Didi Gregorius has made the shortstop transition seamless for Yankees

Didi Gregorius has a knack for giving the Yankees just what they need exactly when they need it. A spectacular play at shortstop? No problem. A routine catch? It’s his pleasure. Did someone say a cleanup hitter was in demand? Check.
And, of course, there was the one from a few years back: A strong and steady replacement for a retiring icon? Gregorius is your man.
On Tuesday night, in the postseason — the favorite time of year for the fellow who held the position before him — Gregorius gave the Yankees an unusual combination of adrenaline and equilibrium. After the Twins had shocked the ballpark with three runs against Luis Severino, Gregorius got the club and its fans both pumped up and calmed down with a three-run home run in the bottom of the first inning. Just the right time.
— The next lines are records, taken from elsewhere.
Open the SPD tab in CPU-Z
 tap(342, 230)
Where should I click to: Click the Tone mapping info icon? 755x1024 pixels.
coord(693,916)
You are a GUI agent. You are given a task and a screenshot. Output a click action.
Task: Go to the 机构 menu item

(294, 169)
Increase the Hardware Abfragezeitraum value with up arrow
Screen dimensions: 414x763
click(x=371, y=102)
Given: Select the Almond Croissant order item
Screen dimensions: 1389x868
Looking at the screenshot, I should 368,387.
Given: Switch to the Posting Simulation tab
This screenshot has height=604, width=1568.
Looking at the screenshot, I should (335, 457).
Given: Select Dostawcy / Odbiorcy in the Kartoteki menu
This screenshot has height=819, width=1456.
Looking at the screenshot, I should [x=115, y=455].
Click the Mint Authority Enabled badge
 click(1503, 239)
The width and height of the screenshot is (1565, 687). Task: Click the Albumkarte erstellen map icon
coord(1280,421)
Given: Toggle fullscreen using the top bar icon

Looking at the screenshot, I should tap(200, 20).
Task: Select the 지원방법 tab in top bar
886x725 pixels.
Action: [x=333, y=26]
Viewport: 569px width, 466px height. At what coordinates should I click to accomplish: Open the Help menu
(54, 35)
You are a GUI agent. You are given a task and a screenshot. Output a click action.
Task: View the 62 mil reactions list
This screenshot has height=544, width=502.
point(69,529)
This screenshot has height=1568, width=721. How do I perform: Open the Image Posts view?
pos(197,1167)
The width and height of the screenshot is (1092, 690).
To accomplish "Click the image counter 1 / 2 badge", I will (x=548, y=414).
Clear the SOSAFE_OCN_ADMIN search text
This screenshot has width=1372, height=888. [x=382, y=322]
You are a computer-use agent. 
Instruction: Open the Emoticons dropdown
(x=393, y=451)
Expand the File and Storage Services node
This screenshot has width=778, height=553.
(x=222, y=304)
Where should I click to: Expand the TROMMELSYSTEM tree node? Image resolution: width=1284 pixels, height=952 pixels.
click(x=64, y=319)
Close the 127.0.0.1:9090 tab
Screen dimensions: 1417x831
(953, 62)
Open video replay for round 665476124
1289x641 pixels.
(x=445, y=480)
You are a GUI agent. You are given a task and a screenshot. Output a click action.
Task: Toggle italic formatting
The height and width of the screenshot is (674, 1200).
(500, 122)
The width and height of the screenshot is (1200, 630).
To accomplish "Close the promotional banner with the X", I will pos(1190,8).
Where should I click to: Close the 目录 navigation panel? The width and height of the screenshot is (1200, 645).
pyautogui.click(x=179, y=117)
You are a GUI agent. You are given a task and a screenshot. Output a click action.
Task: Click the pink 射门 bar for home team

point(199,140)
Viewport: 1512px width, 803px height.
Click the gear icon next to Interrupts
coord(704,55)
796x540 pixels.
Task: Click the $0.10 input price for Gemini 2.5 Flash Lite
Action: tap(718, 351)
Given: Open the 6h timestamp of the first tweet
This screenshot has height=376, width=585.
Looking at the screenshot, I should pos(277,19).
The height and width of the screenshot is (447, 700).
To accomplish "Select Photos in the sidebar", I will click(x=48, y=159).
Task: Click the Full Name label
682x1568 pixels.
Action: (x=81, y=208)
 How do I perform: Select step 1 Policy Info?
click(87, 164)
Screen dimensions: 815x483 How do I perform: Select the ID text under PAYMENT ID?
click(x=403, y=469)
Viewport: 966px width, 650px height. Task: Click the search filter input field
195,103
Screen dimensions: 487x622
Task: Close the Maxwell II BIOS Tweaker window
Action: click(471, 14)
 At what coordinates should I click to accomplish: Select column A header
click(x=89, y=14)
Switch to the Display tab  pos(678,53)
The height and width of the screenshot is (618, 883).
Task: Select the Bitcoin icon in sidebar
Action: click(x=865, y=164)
“Our motto from the whole year is, ‘We never quit.’ We’ve always got to play hard,” Gregorius said after the 8-4 win in the wild-card game. “We were down 3-0 but it was only the first inning. We’ve got a lot of game left.”
Joe Girardi said the fact that the comeback occurred so soon after the Twins’ 3-0 start was vitally important.
“Scoring those three runs in the first inning, that’s what I’ve seen all year long. I saw it in spring training,” the manager said.
David Robertson, who came in and got the win in early relief, said there were exuberant high-fives in the bullpen.
Gregorius added extra flair to his home run trot, which was more of a home run sprint, concluding with midair chest bumps with Brett Gardner and Aaron Judge.
“Normally you see when I hit a home run, I don’t do anything. I just run the bases,” he said. “But I was hyping. I was trying to get the game going, trying to get the guys going. That’s what we do, we pass the baton to the next guy and we go in the right direction.”
Check and double-check. Whoever was going to replace Derek Jeter at shortstop was going to have his hands full. Since Gregorius became a Yankee before the 2015 season, he has made the transition seamless for the team and its fans.
Teammates say he always is happy. Much more to the point, he is productive. He broke you-know-who’s single-season team record for homers by a shortstop with 25. Then he hit his most important home run of the year in the bottom of the first of the wild-card game — just in time, before doubt or panic could take root in the Stadium.
That was what any club would hope to get from its cleanup hitter. So is the respect that Twins manager Paul Molitor showed by ordering Gregorius intentionally walked with no outs and runners on second and third in the seventh.
For his part, Gregorius does not think of himself as a prototypical power source or cleanup batter. He is a man for the moment, providing whatever the moment might require.
“It’s just the beginning,” he said as he held a huge gold-colored bottle of champagne in the middle of the clubhouse, after having been in the heart of a win. “Now we’ve got to go to Cleveland and play our game.”